I applied standard utility-scale solar PV design workflows to the lunar surface
With the Artemis II launch, I decided to stress-test our solar engineering tools against a very non-standard environment - the Moon.
I work in utility-scale solar. Our typical workflow: terrain modeling → irradiance analysis → racking/layout design → energy yield simulation. We applied the exact same pipeline to two lunar sites.
Site A - Equatorial (Mare Tranquillitatis)
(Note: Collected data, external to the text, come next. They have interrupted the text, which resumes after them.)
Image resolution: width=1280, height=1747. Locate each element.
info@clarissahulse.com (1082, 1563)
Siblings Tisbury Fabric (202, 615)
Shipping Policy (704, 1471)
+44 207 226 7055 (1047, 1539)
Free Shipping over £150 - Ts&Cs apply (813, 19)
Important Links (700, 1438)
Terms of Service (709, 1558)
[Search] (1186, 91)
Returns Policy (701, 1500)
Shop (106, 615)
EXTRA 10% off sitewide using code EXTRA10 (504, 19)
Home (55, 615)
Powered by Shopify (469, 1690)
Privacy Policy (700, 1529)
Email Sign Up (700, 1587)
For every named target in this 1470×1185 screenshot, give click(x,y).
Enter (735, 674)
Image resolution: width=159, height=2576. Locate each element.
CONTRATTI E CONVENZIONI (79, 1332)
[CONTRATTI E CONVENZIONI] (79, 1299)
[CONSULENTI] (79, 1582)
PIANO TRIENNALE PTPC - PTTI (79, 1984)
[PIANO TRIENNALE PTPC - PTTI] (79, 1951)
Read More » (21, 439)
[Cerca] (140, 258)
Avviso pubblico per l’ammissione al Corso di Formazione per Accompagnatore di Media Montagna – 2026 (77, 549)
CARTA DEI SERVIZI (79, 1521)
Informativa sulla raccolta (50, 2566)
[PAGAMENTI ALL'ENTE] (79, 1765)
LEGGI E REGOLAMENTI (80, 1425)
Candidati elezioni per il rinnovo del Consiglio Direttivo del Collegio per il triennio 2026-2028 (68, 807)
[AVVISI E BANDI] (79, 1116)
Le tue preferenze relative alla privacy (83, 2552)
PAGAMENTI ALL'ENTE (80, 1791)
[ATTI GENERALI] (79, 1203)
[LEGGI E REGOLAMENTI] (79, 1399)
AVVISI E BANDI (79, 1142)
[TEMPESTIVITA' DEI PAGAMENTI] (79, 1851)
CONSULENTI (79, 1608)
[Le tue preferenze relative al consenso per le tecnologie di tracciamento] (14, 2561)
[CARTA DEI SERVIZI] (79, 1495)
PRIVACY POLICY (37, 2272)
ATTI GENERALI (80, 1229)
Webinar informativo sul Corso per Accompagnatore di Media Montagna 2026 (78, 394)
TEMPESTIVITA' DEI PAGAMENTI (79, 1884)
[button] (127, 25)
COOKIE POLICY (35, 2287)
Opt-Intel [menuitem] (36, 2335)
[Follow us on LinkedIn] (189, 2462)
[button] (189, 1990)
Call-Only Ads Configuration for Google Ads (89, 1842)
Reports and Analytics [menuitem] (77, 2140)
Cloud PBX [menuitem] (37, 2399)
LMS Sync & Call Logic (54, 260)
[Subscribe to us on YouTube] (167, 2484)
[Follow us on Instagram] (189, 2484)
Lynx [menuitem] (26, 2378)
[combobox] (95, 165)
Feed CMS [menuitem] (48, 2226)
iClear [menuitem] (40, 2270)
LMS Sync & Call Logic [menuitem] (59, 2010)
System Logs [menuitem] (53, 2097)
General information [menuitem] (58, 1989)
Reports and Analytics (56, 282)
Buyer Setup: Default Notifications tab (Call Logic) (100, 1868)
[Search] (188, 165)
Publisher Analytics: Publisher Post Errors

- ~14.5-day solar cycle (day/night)
- GHI equivalent during lunar day is extreme - no atmosphere, no diffuse component
- Flat terrain, minimal grading challenges
- Critical problem: 354 hours of continuous darkness per cycle - storage requirements would be massive
Site B - Polar (Shackleton Crater Rim)
- Low solar elevation angle (~1.5°–6°)
- Peaks of eternal light with up to ~90% annual illumination
- Complex topography - steep gradients, shadowing from crater rim features
- Near-continuous generation but at significantly reduced intensity
Key engineering observations
- The atmosphere-free environment eliminates diffuse irradiance entirely - every photon is direct (DNI = GHI)
- Racking design differs radically: equator uses near-flat tilt, pole needs near-vertical panels to catch low-angle sun
- The energy yield delta between sites is ~2.5x - the continuous generation at the pole wins over peak-but-intermittent equatorial output
Full modeling results in the images. Curious to hear from other engineers - what assumptions would you challenge?